• Records for the task:
# # # # # # #

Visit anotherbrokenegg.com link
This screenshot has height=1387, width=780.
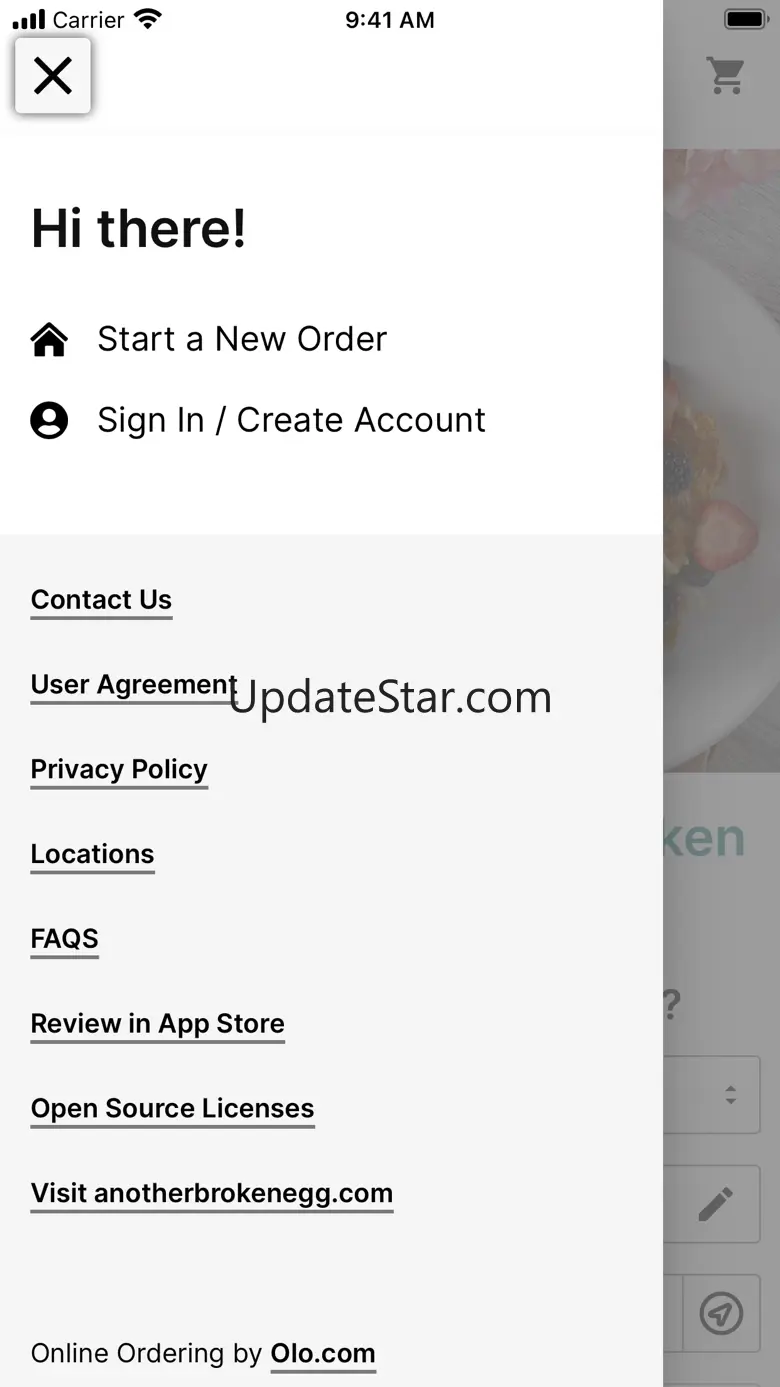point(212,1194)
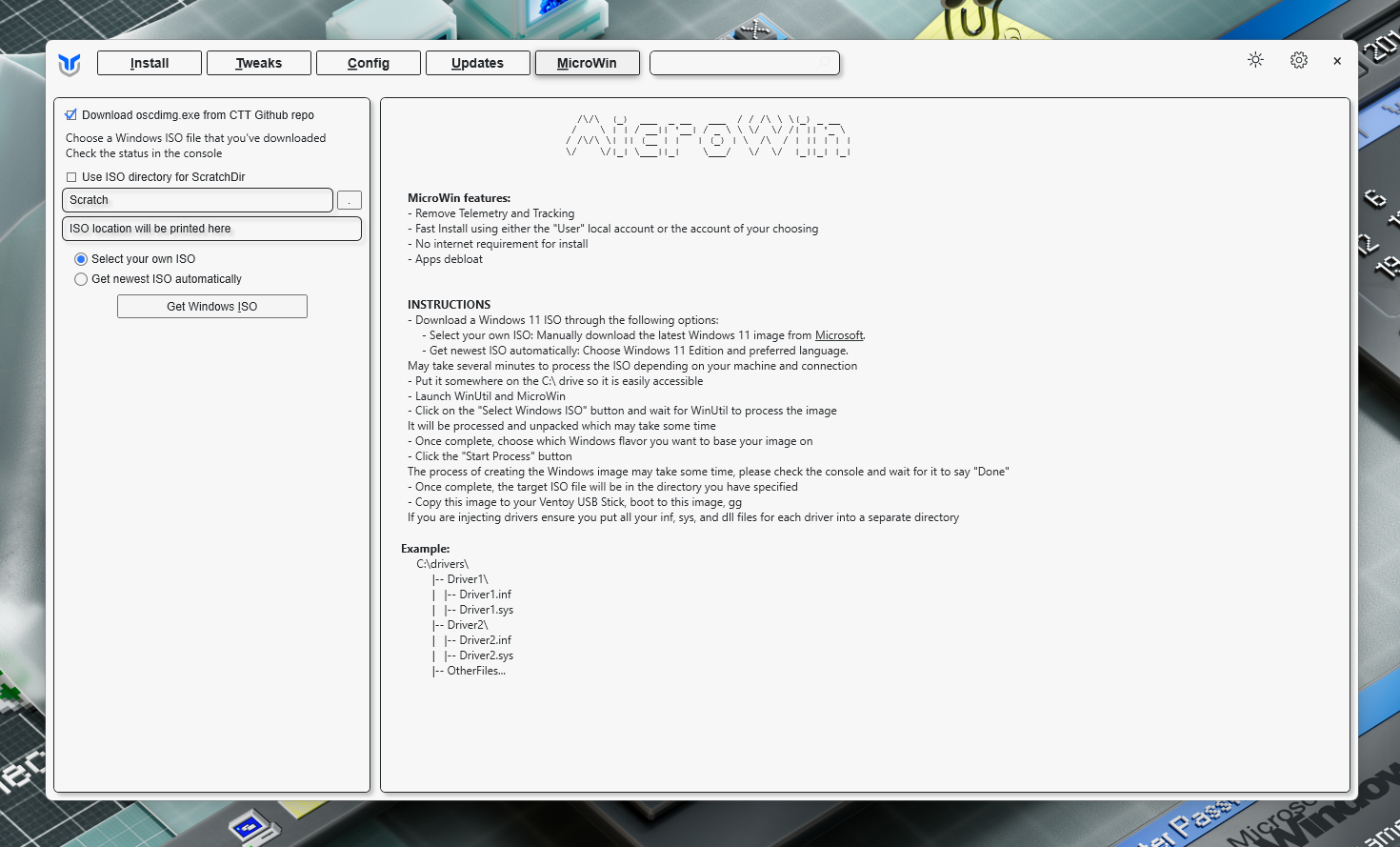Choose the Select your own ISO option

[x=81, y=259]
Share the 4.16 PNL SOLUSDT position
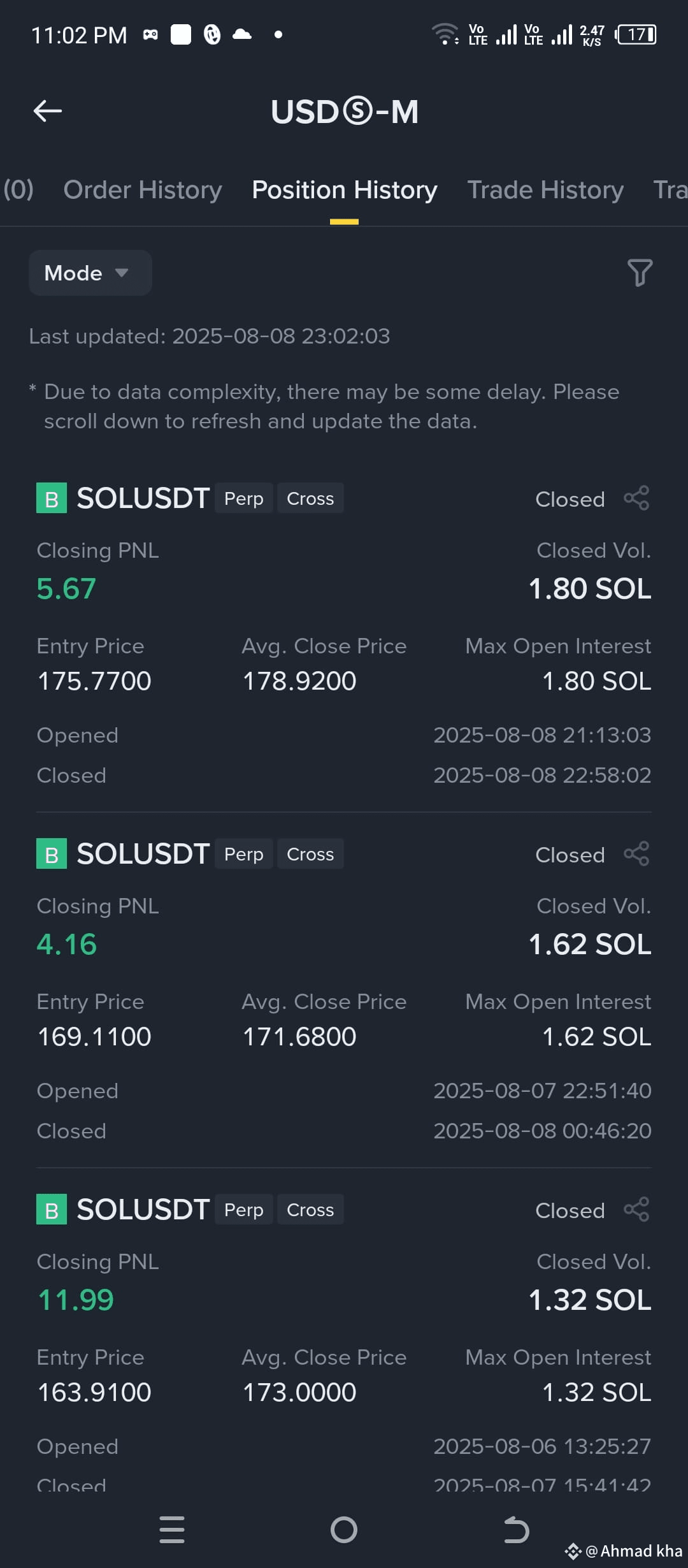This screenshot has width=688, height=1568. (x=636, y=854)
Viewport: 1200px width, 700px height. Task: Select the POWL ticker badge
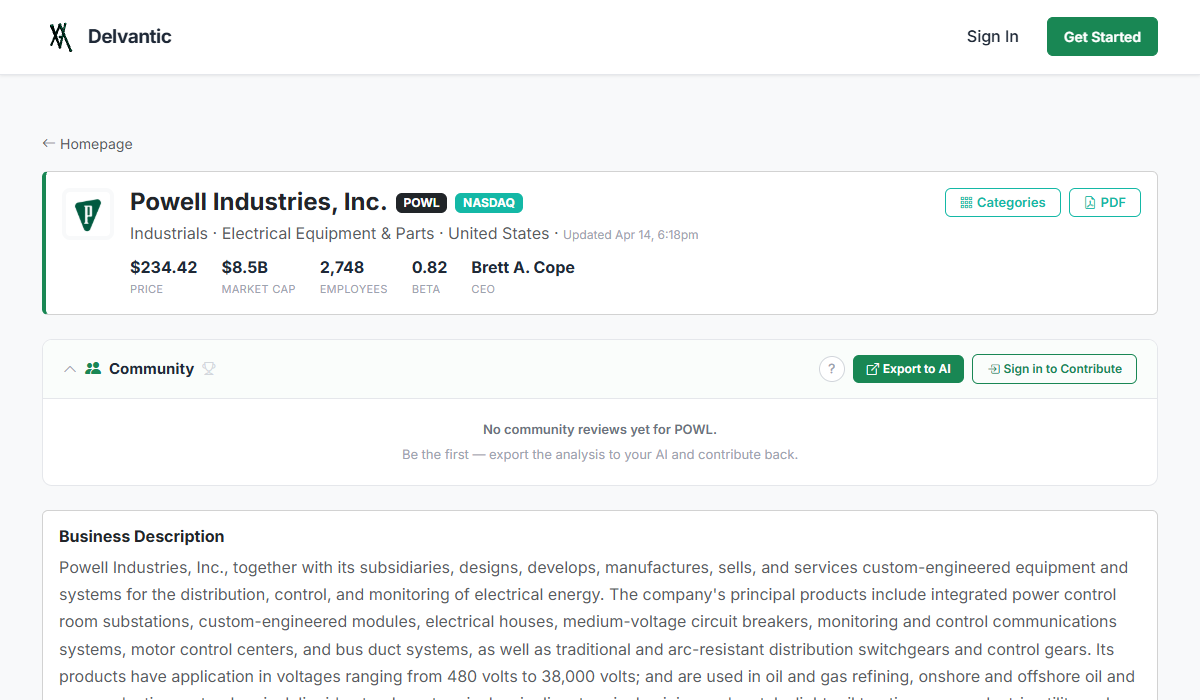tap(421, 203)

# # # # # # #

• Requirement:
Your answer must be the full listing, reproduced word for word, without its pictures.

• Task response:
Visit anotherbrokenegg.com link
This screenshot has height=1387, width=780.
point(212,1194)
Choose the Select your own ISO option

[x=81, y=259]
Share the 4.16 PNL SOLUSDT position
This screenshot has width=688, height=1568. (x=636, y=854)
Viewport: 1200px width, 700px height. Task: Select the POWL ticker badge
tap(421, 203)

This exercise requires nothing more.